SavageOrangeJug
Well-Known Member
- Joined
- Mar 20, 2007
- Messages
- 3,569
- Likes
- 6
I guess mason jars buried in the backyard will soon be the only safe place to keep money.
More here: UBS to name 5,000 accounts under U.S. deal
GENEVA (Reuters) The deal initialed last week between the United States and Switzerland over UBS will involve the disclosure of around 5,000 holders of secret Swiss accounts, weekly newspaper NZZ am Sonntag said on Sunday.
Another Swiss weekly, Sonntag, said around 4,500 names would be handed over.
The landmark deal, ending a dispute in which the U.S. tax authorities had sued UBS to disclose 52,000 U.S. clients suspected of tax evasion, dispels a big cloud hanging over the world's second biggest wealth manager.
It also formally leaves Switzerland's cherished banking secrecy intact, although many Swiss private bankers say it has been badly damaged.
HIDDEN LIMITS
NZZ am Sonntag said the names of those to be disclosed would be those suspected of committing tax fraud under the terms of the double taxation agreement, which obliges Switzerland to provide help if Washington seeks it in a criminal investigation.

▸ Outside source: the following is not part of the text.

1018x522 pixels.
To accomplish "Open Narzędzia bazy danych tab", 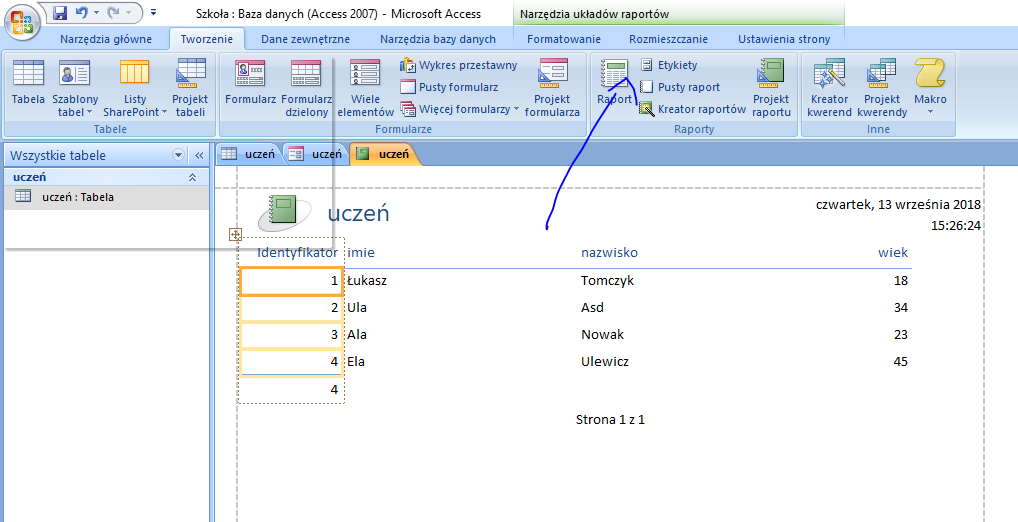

Accounts below a certain size would not be reported, but this limit would be kept confidential so that account-holders could never be sure whether they were vulnerable, it said.
However, account-holders threatened with disclosure would be able to challenge the move in the Swiss courts, it said.
NZZ am Sonntag said the U.S. government had backed off from the original demands of the Internal Revenue Service (IRS) because the U.S. Treasury Secretary did not want to provoke another financial crisis by pushing UBS over the edge.
Under a previous agreement, UBS settled criminal charges that it had facilitated tax fraud by paying $780 million and handing over data on about 250 U.S. clients.